In September 1976, Hodes recorded at a Santa Monica, Calif., bungalow of a friend. There was a Yamaha grand there along with superb engineering by Cecil Spiller. The theme Hodes chose for the session was songs made famous by singer Bessie Smith. One by one, Hodes applies his deliberate, textured style to songs like You've Got to Give Me Some, Yonder Come the Blues and Cake Walkin' Babies From Home.

Now Art Hodes: I Remember Bessie (Delmark) is out for the first time on CD with previously unreleased tracks. This is a thrilling album for many reasons. First, the sound is fantastic—Hodes is practically in your room. Second, Hodes is a positively glorious soloist—rekindling the joy and excitement of pre-war jazz. But even more important, Hodes performs as if singing through his hands, growing soft and loud in different places and tossing in a mini solo here and there with the most unusual fingering.

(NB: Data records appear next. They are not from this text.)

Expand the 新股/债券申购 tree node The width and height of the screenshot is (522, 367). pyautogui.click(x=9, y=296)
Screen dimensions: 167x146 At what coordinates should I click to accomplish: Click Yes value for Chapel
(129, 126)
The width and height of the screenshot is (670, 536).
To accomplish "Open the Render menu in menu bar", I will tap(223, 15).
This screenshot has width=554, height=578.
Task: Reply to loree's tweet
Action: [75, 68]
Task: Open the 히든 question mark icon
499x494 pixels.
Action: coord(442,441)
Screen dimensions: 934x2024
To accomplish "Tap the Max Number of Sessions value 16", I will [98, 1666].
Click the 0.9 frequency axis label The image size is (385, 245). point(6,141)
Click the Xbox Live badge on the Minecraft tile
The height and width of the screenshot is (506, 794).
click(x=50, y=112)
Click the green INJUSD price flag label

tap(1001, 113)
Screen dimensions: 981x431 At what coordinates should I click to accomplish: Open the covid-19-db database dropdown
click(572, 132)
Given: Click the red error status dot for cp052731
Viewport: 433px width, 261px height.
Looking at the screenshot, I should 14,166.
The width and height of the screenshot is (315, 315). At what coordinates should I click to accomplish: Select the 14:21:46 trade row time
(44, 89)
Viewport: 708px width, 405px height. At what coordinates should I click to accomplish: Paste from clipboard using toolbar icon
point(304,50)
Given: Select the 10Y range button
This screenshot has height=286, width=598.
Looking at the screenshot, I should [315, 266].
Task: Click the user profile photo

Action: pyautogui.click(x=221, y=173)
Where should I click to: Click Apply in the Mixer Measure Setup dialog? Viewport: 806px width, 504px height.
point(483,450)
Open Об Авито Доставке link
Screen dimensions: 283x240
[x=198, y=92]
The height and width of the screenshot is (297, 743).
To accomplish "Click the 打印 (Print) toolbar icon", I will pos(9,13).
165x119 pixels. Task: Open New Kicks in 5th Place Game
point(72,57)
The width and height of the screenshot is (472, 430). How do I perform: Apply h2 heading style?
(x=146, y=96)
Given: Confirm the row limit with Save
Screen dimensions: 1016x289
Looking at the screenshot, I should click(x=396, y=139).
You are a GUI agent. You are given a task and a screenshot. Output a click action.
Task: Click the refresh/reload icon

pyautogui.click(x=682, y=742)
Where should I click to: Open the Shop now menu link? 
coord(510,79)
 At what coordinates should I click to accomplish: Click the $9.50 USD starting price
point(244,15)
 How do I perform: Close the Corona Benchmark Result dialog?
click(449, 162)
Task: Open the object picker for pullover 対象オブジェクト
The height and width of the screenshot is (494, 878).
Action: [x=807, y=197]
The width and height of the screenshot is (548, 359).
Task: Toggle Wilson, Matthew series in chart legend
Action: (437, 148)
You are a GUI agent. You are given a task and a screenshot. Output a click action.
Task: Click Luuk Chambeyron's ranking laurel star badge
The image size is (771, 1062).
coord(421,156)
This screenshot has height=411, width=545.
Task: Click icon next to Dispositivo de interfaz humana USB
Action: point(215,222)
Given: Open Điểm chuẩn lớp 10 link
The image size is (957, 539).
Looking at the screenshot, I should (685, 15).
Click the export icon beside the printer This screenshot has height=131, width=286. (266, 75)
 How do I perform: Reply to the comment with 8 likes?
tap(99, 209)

What I find particularly miraculous is how he offers something completely different in each bar. It's almost impossible to conceive how one person could be playing. In Hodes' hands, you hear the blues, Bessie's bossy voice and the early architecture of R&B piano, with its snap and stride. Hodes would probably insist that what you're hearing is just pre-war jazz—over easy. ~Marc Myers

I Remember Bessie

1 comment:

  1. Thank you Mat Tiggas for this superb session, if ever a man was immersed in the blues it was Art Hodes.